As correctly highlighted, 27 participants (29%) reported modifications in Control-IQ settings during follow-up. ¹ We agree that part of the glycemic improvement observed after transition to Dexcom G7—particularly among participants with baseline TIR_70–180 <70%—may plausibly reflect not only the sensor transition itself, but also adaptive therapy optimization, increased user engagement, and progressive familiarization with the system. ³ In routine clinical practice, these factors are often intrinsically interconnected and difficult to fully disentangle.

To further explore this possibility, we performed additional longitudinal repeated-measures analyses incorporating configuration changes as a between-subject factor across all study visits (−90, −30, −14, +14, +30, and +90 days). Consistent with our original findings, longitudinal TIR_70–180 evolution differed according to baseline glycemic status (time × baseline TIR interaction: F = 5.421, p = 0.022). However, no significant interaction was observed between longitudinal TIR changes and configuration modifications (time × configuration changes interaction: F = 0.422, p = 0.518). Furthermore, the triple interaction among time, baseline TIR subgroup, and configuration changes was not significant (p = 0.818).

These exploratory analyses suggest that the greater improvement observed in participants with baseline TIR_70–180 <70% was unlikely to be explained exclusively by therapy re-tuning alone. At the same time, we agree with Dr. Zhang that therapy optimization likely contributed, at least partially, to the overall clinical evolution observed during follow-up. Rather than representing competing explanations, sensor performance, behavioral adaptation, and individualized parameter optimization probably acted synergistically within the real-world ecosystem of advanced hybrid closed-loop therapy.

Regarding the increase in auto-correction boluses after transition to Dexcom G7, we agree that this finding may represent an interesting mechanistic signal. Although our additional analyses did not support a predominant effect of configuration changes alone, future studies specifically designed to characterize algorithmic behavior during sensor transitions—including objective assessment of automated mode interruptions, connectivity metrics, and parameter modifications—would provide valuable additional insight.

We also thank Dr.

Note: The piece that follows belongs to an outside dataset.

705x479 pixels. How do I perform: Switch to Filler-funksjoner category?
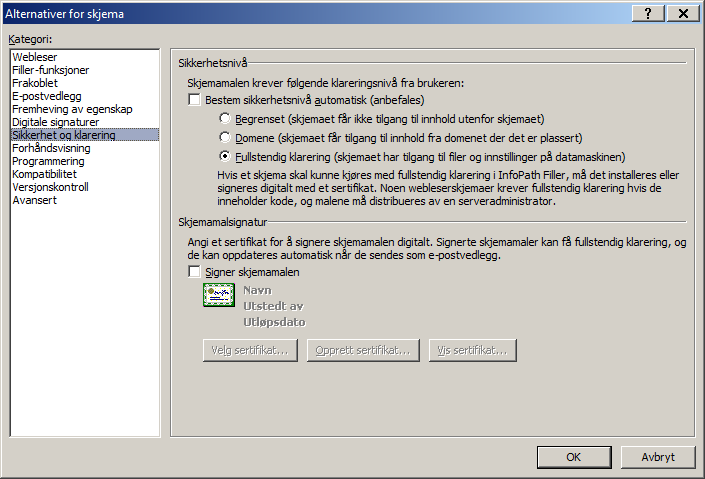[x=50, y=70]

Zhang for identifying the reporting inconsistencies in the published manuscript. The correct number of participants with baseline TIR_70–180 <70% was n = 20, as reported in table 1. Likewise, the HbA_1c values in the Results section were inadvertently inverted during manuscript preparation; the correct values are consistent with tables 1 and 3, and the abstract, showing higher baseline HbA_1c in participants with TIR_70–180 <70% (7.3% ± 0.9% vs 6.3% ± 0.5%). We appreciate the opportunity to clarify these points.

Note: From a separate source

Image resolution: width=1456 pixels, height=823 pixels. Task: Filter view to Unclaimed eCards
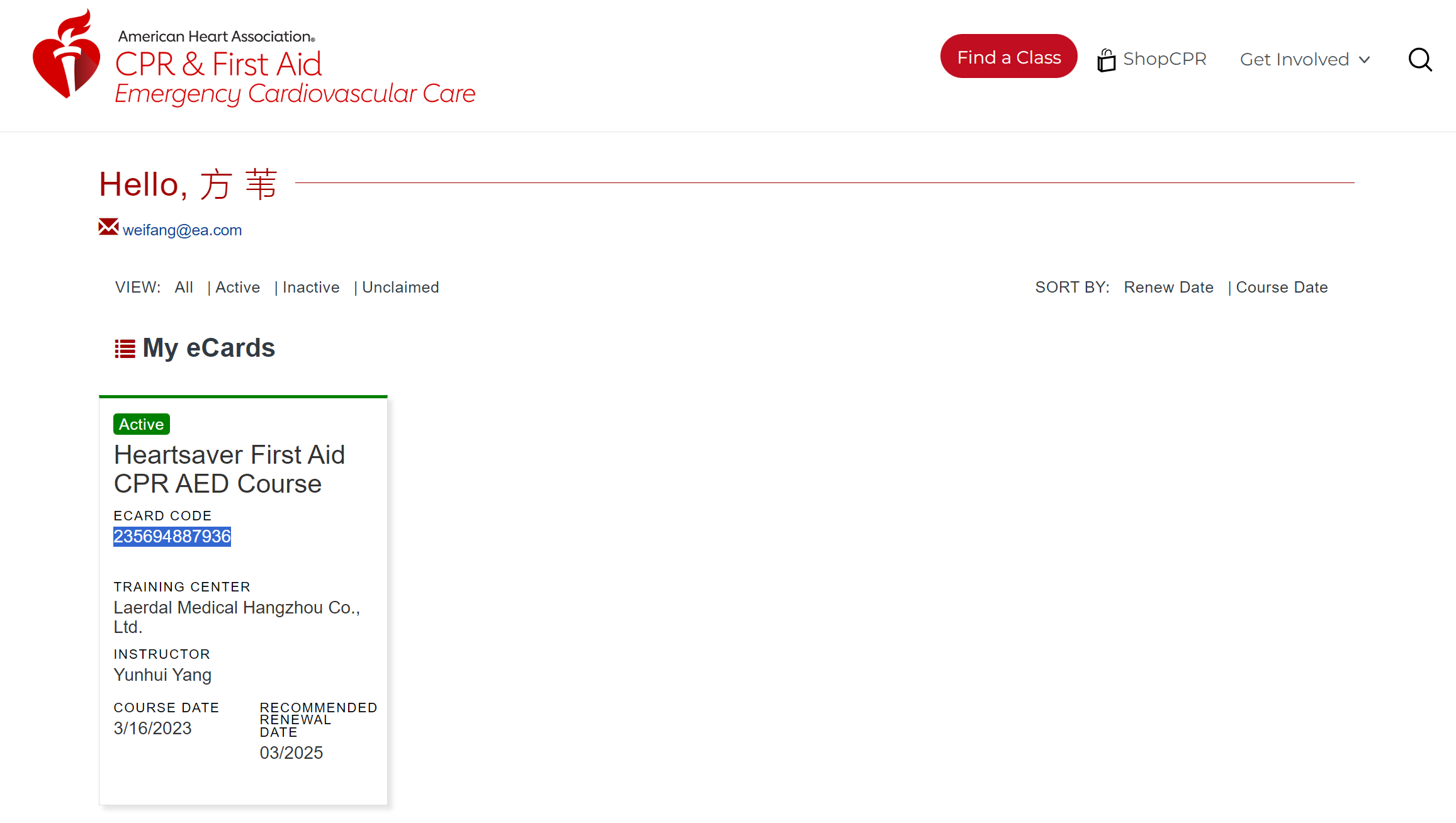click(400, 288)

Finally, we agree that integrating patient-reported experience measures with objective device-derived metrics represents an important future research direction, particularly for understanding how perceived reliability, workflow burden, and user confidence influence psychosocial outcomes in advanced hybrid closed-loop systems. ⁴

In summary, we share the view that parameter re-tuning, sensor characteristics, behavioral adaptation, and perceived reliability are all relevant contributors to real-world outcomes after transitioning from Dexcom G6 to G7 in Control-IQ users. Our study, designed as a pragmatic multicenter observational evaluation, cannot fully disentangle these interdependent factors. Nevertheless, it provides reassuring safety data, suggests exploratory benefit in individuals with suboptimal baseline glycemic control, and documents favorable patient-reported outcomes following the transition. We appreciate the opportunity to further refine the interpretation of our findings and to highlight directions for more granular, hypothesis-driven research in this evolving area of diabetes technology.

We thank Dr. Zhang again for his interest in our work and for contributing to a constructive scientific discussion around the interpretation of real-world outcomes in diabetes technology.